Sally has been actively involved in education her entire life as a teacher and principal. Her enthusiasm for teaching and working with families has made education a central part of our family life. We know that parents are a child’s first and best teachers. As Governor and First Lady, we are committed to expanding educational opportunities in our state through increased parental involvement.

This summit was an opportunity to highlight some of the successful efforts already underway in Nebraska, and we were pleased to welcome several national experts who shared their expertise with the group.

Among the guest speakers was the head of the Harvard Family Research Project, Dr. Heather Weiss, who shared some very interesting and compelling concepts regarding the future of education and how Nebraska is doing overall in creating expanded learning opportunities for students. She said that Nebraska was one of the leaders in parental involvement and recognized the efforts of community learning networks and school districts that are thinking innovatively about the way they work with students and their families.

Education is a priority for Nebraskans, and we are fortunate to live in a state that values education.

School districts of all sizes are developing new learning opportunities for our students. Many are thinking creatively and exploring ideas such as an extended school day or involving local businesses and community groups in after-school programs. School districts across our state have recognized the value of parental involvement and are actively looking for ways to engage parents in school activities.

These innovative ideas will help create an education system that encourages and supports learning from birth through adulthood. Many in the field of education are committed to making these kinds of changes, but they aren’t occurring quickly enough.
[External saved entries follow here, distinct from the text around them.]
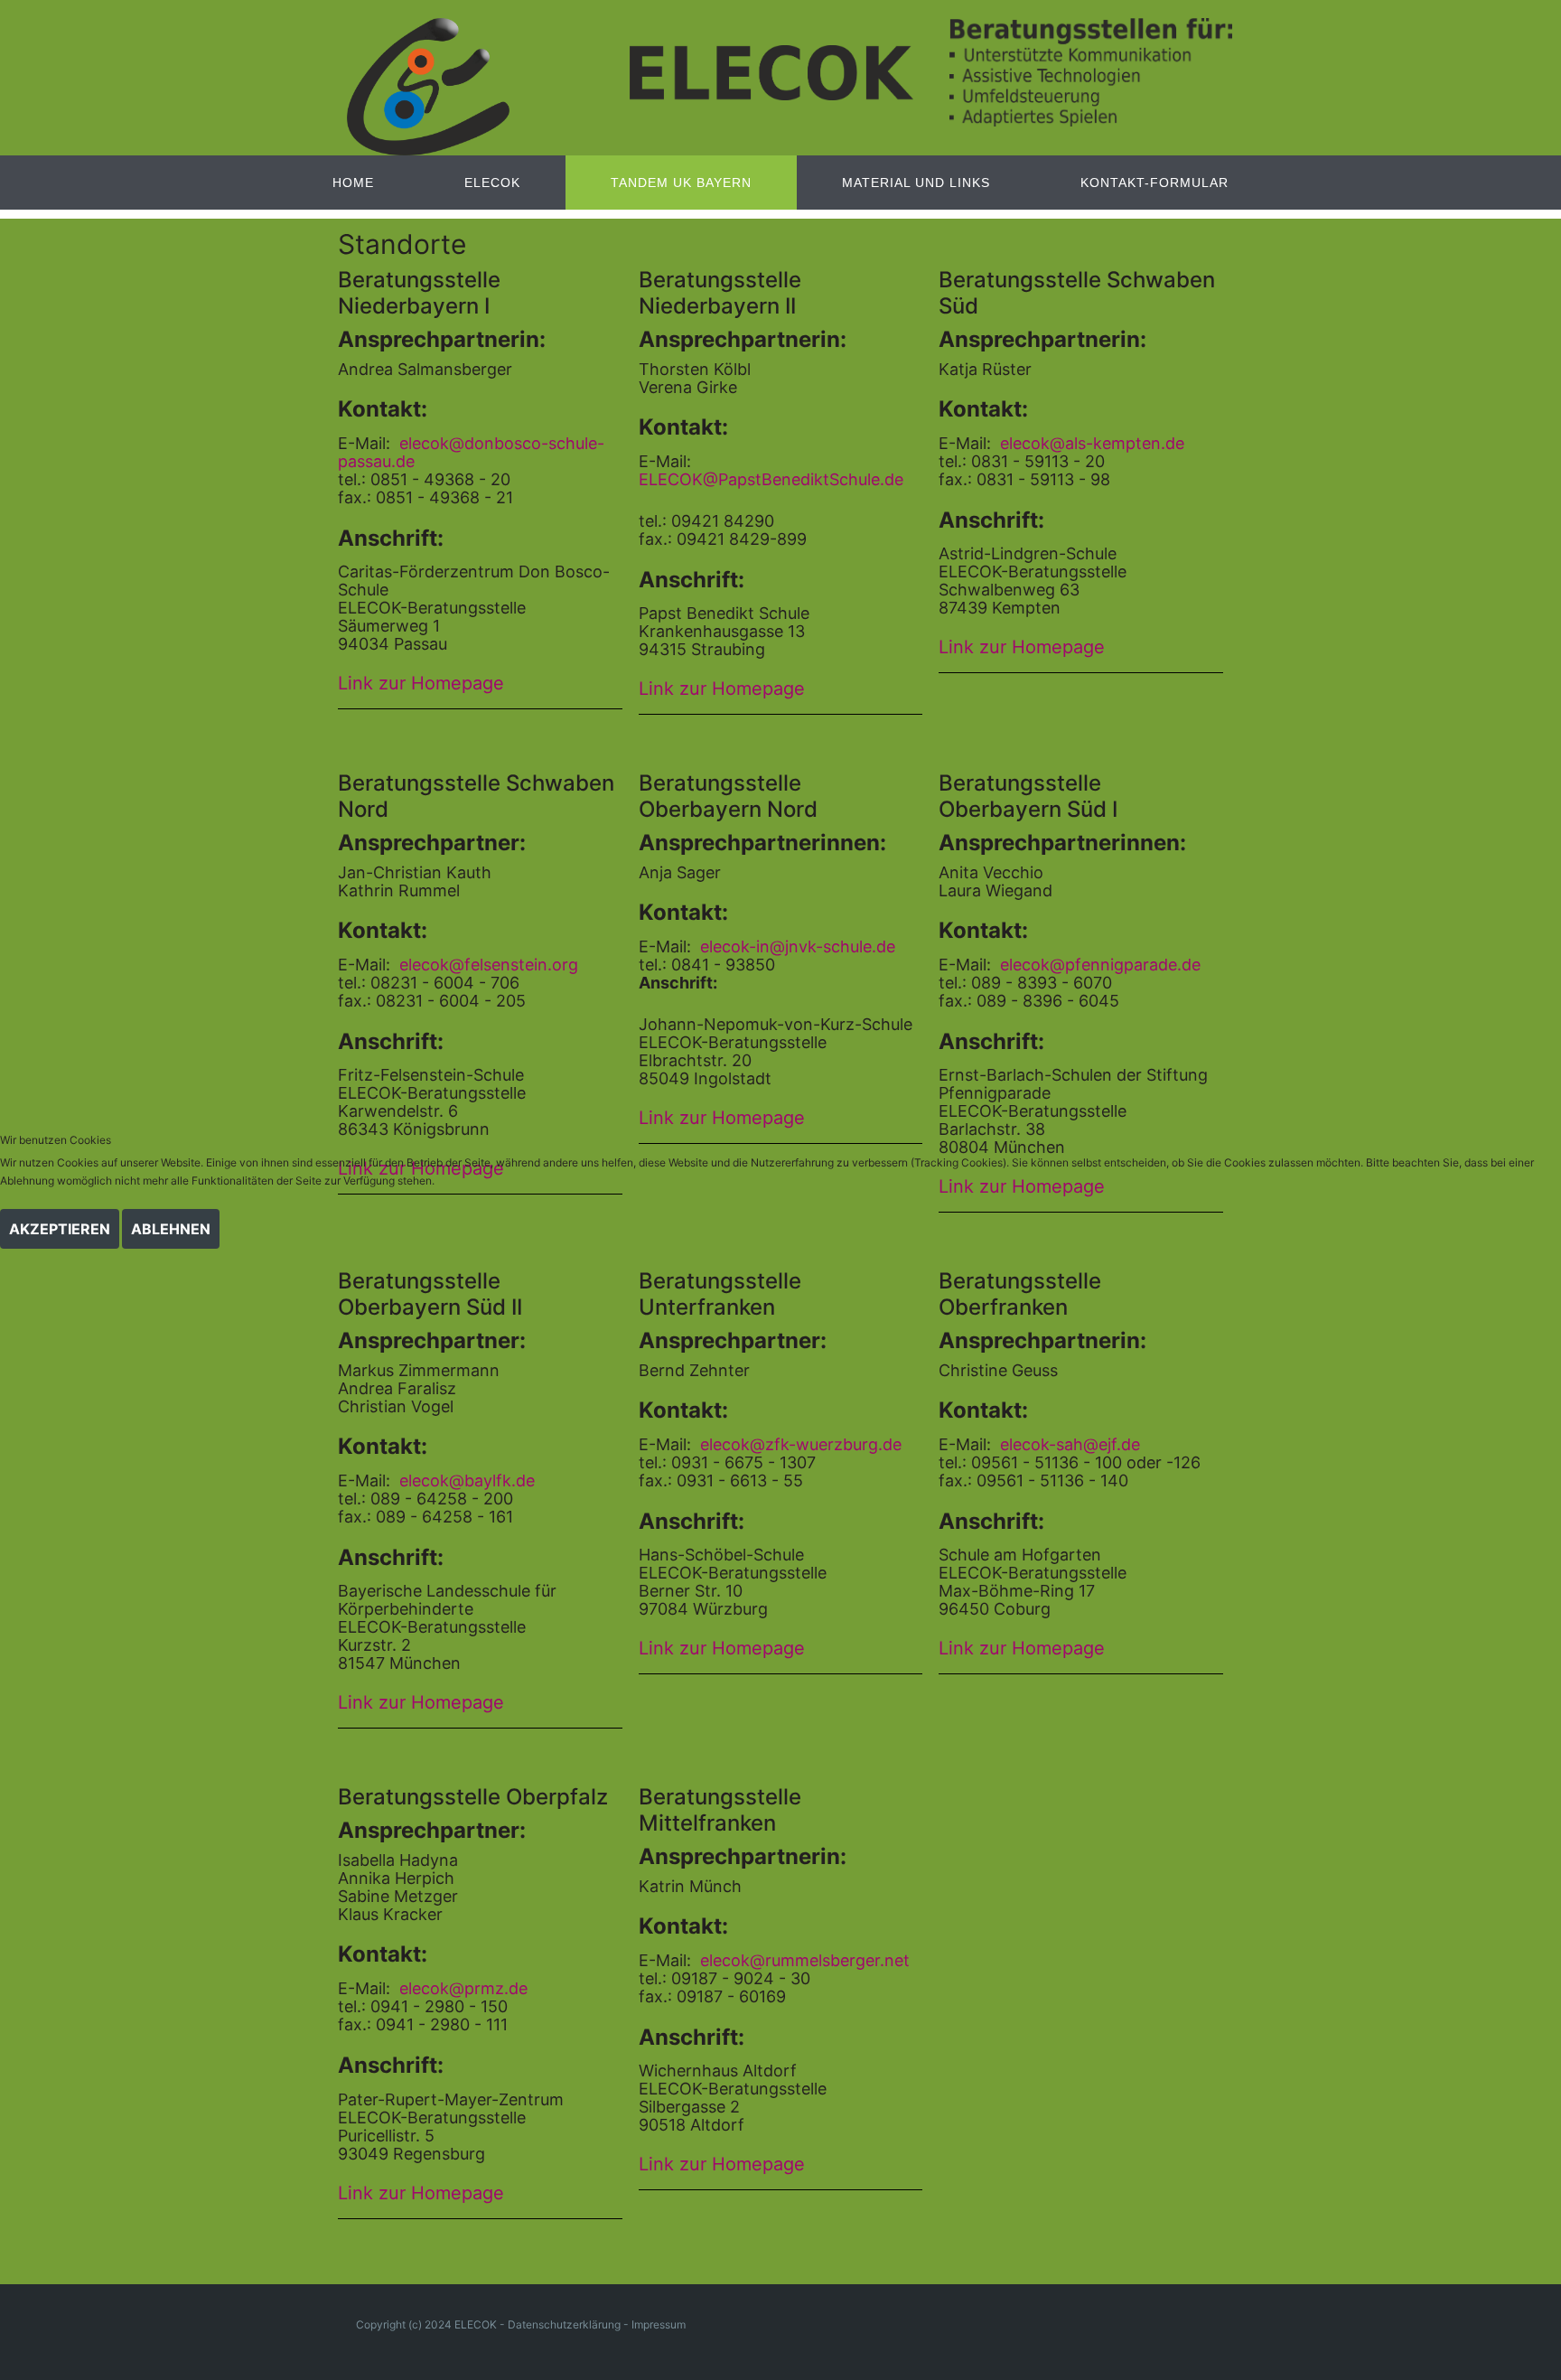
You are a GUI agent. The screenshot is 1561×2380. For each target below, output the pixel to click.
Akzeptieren (59, 1229)
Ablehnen (170, 1229)
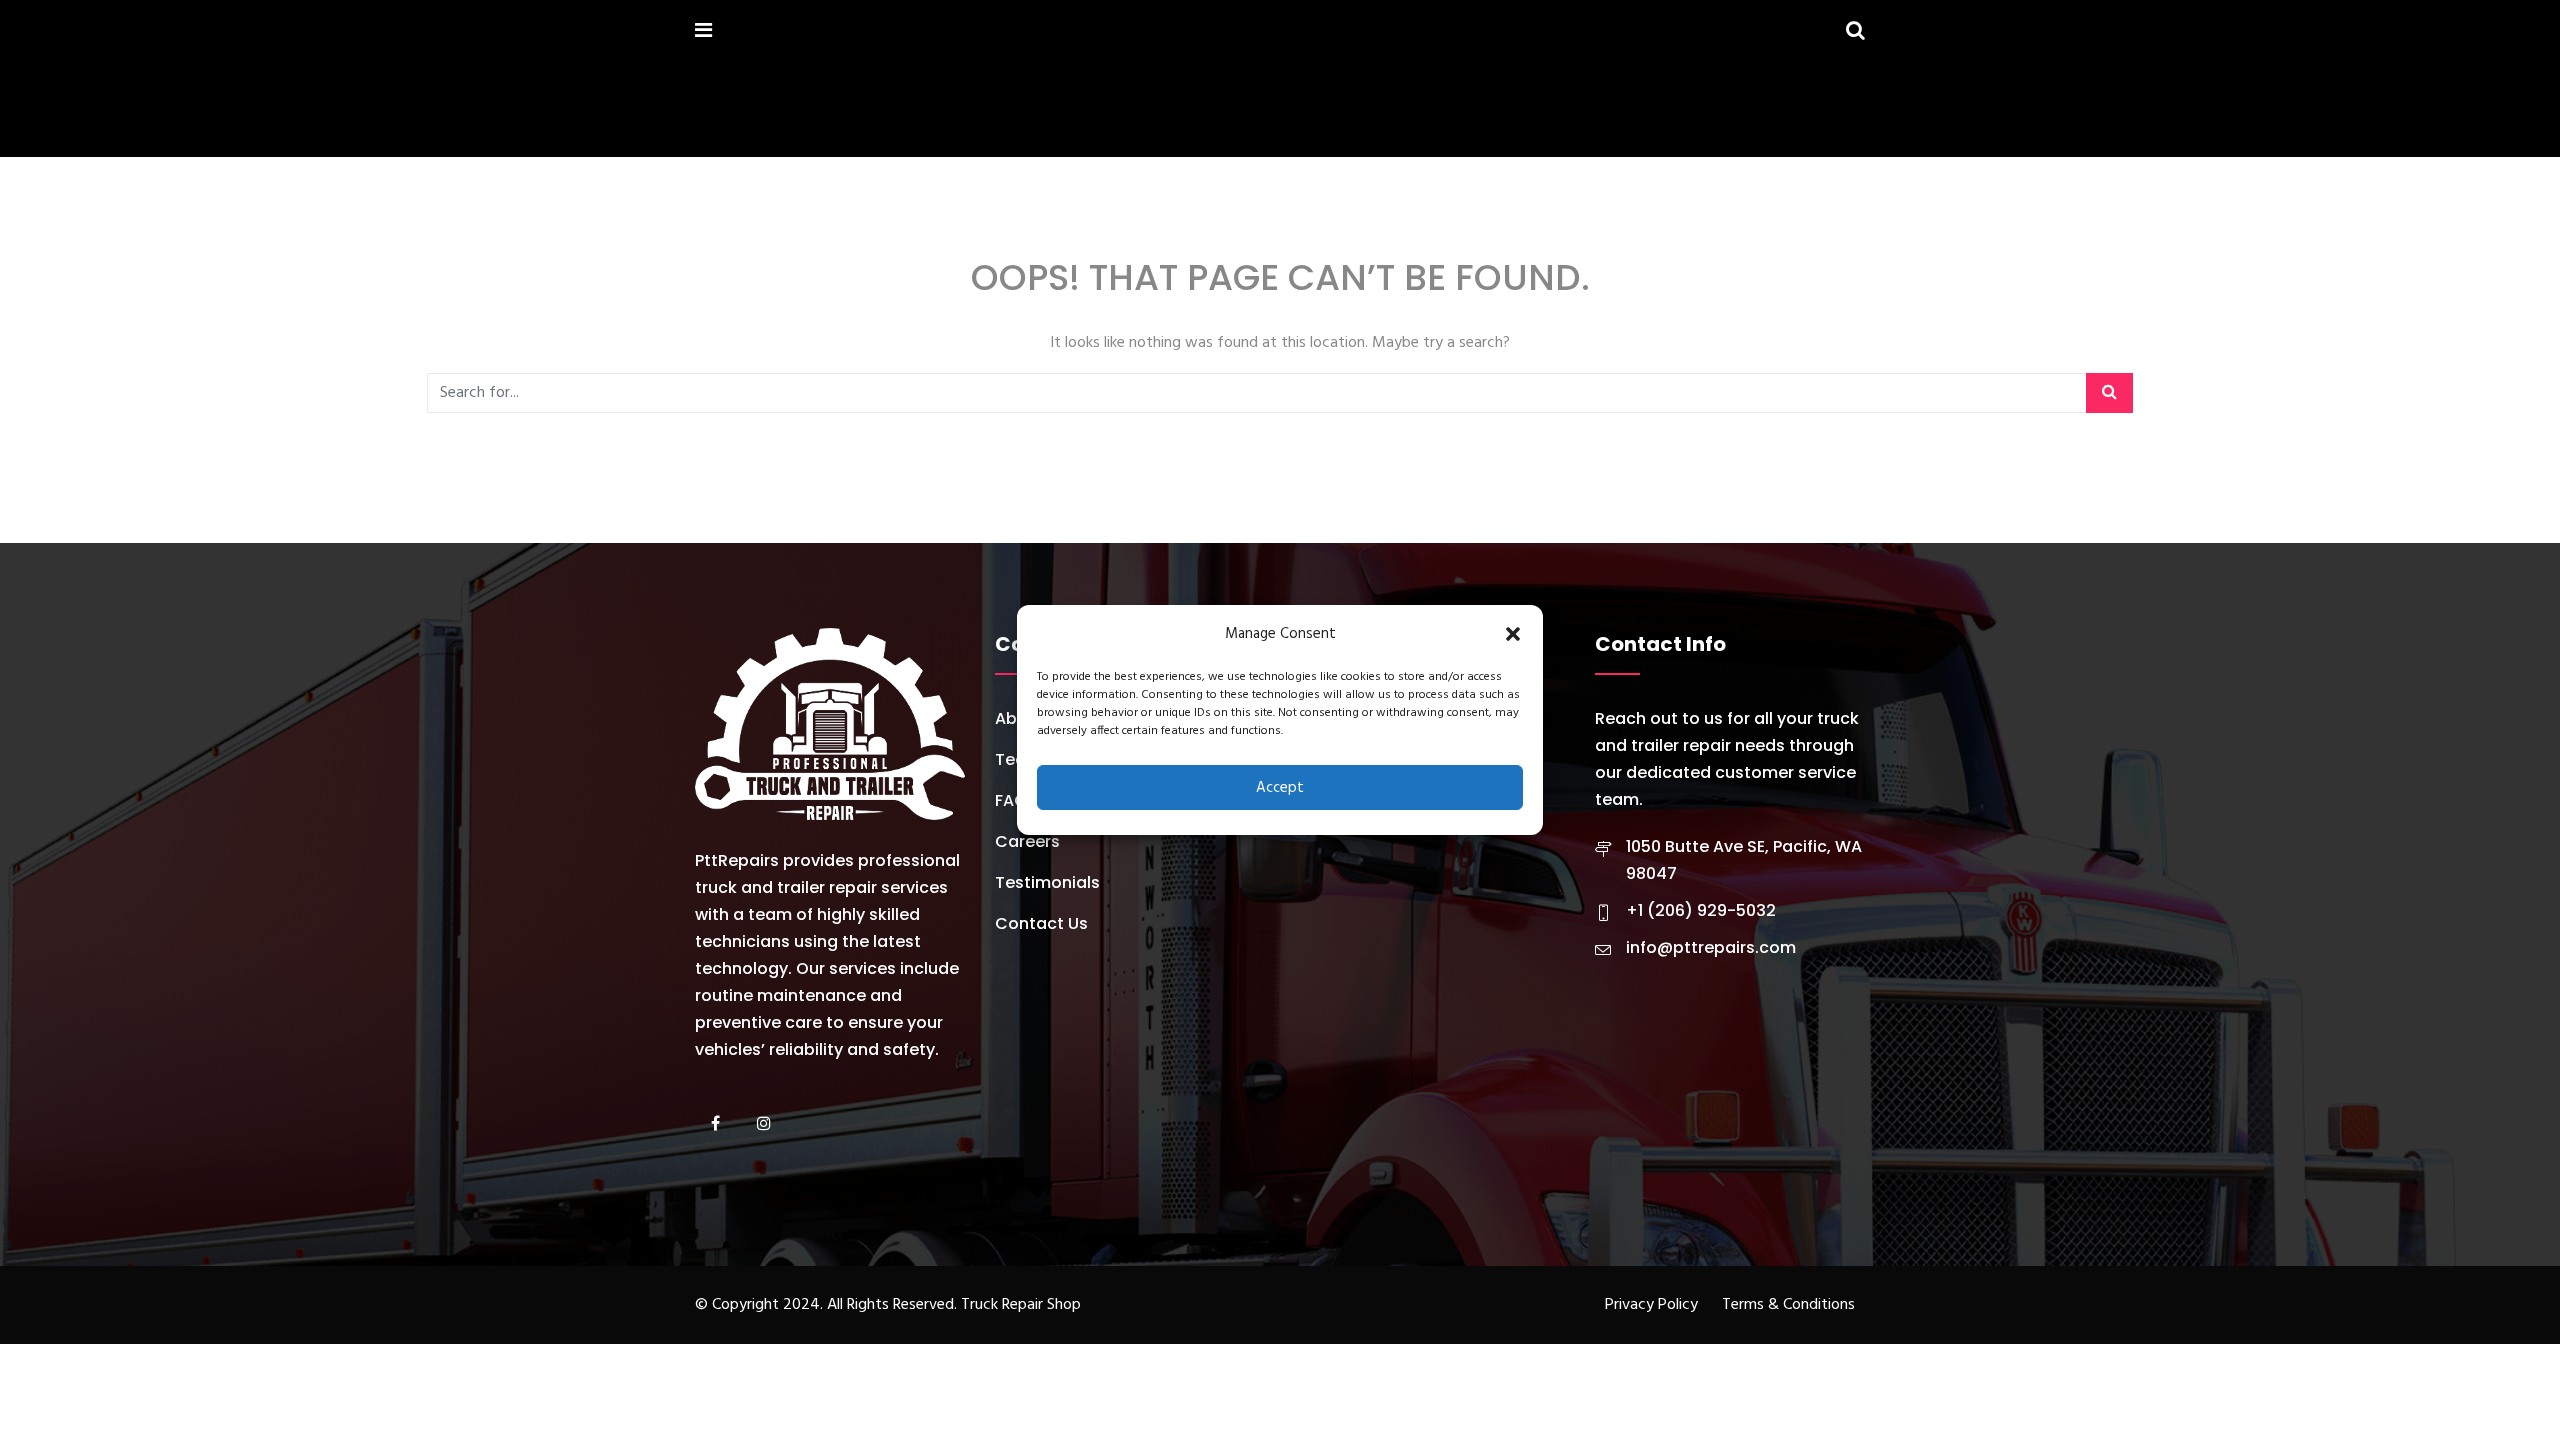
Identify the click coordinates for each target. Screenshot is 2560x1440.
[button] (1513, 634)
As we think about the future of education, it is imperative that we develop meaningful ways to engage families and communities more fully in the education of today’s students. The world is changing and we need to prepare them to compete in this new environment. Nebraska children will benefit from collaborative partnerships between schools and communities that reach out and encourage parents and families to be more actively involved in the educational success of today’s students.

These are some of the issues we need to address to improve our educational system.

We need a strategy to deliver expanded learning opportunities to students of all ages, and Sally and I are personally committed to this goal. In the months and years ahead, we hope to build on the discussions begun during this summit and work more closely with Nebraska schools as they engage families in creating new educational opportunities for all students.

The above content reflects the opinions of the author and not necessarily the policies of the National Governors Association.